Supplied data below:

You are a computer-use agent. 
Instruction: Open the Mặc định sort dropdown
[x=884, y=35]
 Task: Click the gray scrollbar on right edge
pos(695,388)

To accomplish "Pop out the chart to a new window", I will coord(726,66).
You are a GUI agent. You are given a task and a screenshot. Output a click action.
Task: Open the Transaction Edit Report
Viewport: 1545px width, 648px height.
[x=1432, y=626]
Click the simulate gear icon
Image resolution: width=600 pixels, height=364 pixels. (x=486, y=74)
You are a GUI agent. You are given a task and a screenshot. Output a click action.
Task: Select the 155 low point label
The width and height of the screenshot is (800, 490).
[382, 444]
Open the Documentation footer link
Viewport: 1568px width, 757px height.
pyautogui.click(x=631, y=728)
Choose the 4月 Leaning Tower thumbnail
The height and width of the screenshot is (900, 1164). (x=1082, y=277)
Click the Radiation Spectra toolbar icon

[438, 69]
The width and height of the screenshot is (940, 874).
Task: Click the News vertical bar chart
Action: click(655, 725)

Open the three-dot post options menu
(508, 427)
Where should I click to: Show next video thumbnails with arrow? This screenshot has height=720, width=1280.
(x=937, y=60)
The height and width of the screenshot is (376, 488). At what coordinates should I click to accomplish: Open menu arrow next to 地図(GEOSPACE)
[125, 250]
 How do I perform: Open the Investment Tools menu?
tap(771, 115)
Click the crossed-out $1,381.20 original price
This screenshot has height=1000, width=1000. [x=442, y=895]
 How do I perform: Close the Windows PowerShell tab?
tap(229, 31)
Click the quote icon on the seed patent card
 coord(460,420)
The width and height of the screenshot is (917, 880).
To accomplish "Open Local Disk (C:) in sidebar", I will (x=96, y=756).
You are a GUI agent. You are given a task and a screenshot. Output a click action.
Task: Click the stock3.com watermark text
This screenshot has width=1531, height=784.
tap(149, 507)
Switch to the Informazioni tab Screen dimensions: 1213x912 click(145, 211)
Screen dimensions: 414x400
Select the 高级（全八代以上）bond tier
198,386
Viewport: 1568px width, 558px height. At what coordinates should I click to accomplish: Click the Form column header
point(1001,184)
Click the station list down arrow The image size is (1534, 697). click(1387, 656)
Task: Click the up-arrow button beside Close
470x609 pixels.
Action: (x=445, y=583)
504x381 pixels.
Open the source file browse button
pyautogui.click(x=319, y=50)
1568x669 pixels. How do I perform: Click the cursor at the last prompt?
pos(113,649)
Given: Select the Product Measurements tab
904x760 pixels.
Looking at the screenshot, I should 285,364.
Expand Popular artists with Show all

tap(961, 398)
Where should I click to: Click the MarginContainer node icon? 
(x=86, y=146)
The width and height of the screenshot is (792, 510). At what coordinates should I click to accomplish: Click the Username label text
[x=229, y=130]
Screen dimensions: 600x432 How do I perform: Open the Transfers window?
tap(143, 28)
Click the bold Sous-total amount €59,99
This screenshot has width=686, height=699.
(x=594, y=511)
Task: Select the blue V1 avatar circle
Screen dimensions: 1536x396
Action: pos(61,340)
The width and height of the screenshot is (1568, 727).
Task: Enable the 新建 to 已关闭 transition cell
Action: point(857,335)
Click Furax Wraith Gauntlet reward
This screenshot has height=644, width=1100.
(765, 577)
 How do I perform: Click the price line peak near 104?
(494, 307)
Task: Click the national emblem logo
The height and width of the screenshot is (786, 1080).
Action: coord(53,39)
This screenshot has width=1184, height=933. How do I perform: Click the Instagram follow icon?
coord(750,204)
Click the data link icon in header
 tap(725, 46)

End of Supplied data.

▸ What the exercise asks
All lines above that contain the word "will" are to be copied.

▸ Exercise solution
To accomplish "Pop out the chart to a new window", I will coord(726,66).
To accomplish "Open Local Disk (C:) in sidebar", I will (x=96, y=756).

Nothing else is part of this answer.